Source records
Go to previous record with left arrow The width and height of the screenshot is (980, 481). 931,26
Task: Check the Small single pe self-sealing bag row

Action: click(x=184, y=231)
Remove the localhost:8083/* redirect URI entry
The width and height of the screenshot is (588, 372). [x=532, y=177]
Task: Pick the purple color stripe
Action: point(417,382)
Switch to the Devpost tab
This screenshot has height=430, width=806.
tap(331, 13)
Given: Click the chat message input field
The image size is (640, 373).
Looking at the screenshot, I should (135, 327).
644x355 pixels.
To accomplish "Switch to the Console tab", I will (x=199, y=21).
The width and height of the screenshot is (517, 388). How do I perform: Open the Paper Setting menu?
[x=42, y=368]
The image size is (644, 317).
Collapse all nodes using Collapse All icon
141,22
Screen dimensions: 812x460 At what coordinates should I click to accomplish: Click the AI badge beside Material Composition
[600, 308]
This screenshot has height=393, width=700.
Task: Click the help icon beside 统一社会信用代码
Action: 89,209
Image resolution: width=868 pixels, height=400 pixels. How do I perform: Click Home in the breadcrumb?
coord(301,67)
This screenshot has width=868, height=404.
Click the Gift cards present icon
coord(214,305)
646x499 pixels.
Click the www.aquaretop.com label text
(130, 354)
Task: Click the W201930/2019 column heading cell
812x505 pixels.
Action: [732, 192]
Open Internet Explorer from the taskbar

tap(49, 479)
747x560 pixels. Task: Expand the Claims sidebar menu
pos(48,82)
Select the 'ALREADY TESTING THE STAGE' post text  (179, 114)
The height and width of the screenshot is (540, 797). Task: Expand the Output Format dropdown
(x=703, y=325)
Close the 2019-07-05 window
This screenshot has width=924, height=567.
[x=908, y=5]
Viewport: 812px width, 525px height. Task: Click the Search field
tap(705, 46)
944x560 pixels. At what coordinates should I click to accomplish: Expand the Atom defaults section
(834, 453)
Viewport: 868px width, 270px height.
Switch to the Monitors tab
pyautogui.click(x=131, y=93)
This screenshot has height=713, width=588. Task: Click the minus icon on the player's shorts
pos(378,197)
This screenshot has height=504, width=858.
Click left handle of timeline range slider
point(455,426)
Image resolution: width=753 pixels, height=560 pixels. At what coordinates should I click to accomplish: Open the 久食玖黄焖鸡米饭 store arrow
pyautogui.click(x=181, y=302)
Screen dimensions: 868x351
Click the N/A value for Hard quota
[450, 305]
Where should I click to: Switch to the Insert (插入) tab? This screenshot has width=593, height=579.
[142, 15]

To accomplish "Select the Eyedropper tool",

[Work required] Write the opening line of the data above and every line after it, exactly, stopping once you have written the line with "Switch to the Devpost tab".

[Response]
Go to previous record with left arrow The width and height of the screenshot is (980, 481). 931,26
Task: Check the Small single pe self-sealing bag row

Action: click(x=184, y=231)
Remove the localhost:8083/* redirect URI entry
The width and height of the screenshot is (588, 372). [x=532, y=177]
Task: Pick the purple color stripe
Action: point(417,382)
Switch to the Devpost tab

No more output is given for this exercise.